── Input data

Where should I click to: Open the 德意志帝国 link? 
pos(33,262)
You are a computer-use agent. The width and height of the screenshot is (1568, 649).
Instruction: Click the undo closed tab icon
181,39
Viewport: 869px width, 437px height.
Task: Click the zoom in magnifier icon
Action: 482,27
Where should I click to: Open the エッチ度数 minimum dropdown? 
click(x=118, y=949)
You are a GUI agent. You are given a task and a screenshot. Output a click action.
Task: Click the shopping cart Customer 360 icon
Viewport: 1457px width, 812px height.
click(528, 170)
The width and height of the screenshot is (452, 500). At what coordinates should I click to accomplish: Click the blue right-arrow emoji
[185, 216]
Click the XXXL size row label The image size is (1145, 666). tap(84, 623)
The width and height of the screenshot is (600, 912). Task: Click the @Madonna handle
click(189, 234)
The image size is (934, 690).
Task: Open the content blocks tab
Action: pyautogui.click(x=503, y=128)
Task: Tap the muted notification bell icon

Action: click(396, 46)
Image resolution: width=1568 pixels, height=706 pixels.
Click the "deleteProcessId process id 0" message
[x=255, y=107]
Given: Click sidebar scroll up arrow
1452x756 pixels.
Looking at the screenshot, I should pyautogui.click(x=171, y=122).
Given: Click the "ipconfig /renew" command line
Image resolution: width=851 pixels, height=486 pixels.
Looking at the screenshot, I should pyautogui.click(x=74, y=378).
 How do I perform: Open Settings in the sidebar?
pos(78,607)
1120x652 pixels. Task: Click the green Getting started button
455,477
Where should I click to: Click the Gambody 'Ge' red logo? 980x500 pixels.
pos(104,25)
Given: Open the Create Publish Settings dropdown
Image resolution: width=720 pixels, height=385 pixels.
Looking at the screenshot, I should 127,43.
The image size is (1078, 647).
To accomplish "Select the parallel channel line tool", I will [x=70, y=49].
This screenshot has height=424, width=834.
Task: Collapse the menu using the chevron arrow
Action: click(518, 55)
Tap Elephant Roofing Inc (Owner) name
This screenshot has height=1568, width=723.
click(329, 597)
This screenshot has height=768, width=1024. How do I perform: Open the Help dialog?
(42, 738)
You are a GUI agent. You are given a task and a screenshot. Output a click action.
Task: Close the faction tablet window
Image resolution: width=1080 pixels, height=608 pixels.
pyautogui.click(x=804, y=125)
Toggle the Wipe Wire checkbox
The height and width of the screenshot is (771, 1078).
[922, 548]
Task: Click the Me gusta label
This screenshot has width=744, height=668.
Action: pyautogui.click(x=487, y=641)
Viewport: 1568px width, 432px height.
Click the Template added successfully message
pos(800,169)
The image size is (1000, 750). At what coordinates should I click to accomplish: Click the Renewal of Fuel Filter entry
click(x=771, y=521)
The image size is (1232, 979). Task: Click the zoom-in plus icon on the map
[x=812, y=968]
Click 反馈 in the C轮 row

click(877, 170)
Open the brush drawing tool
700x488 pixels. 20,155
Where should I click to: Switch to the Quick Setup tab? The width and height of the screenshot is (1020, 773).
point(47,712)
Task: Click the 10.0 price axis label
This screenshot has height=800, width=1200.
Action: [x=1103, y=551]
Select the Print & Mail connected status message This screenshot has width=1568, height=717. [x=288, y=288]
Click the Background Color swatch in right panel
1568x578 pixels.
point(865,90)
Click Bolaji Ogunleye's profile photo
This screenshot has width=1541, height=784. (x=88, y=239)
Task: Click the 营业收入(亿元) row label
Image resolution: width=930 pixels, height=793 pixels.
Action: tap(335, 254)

────

Would you reproduce, word for word, the lines from the one holding "The image size is (1232, 979)." through the final line of the entries, both included?

**Response box**
The image size is (1232, 979). Task: Click the zoom-in plus icon on the map
[x=812, y=968]
Click 反馈 in the C轮 row

click(877, 170)
Open the brush drawing tool
700x488 pixels. 20,155
Where should I click to: Switch to the Quick Setup tab? The width and height of the screenshot is (1020, 773).
point(47,712)
Task: Click the 10.0 price axis label
This screenshot has height=800, width=1200.
Action: [x=1103, y=551]
Select the Print & Mail connected status message This screenshot has width=1568, height=717. [x=288, y=288]
Click the Background Color swatch in right panel
1568x578 pixels.
point(865,90)
Click Bolaji Ogunleye's profile photo
This screenshot has width=1541, height=784. (x=88, y=239)
Task: Click the 营业收入(亿元) row label
Image resolution: width=930 pixels, height=793 pixels.
Action: tap(335, 254)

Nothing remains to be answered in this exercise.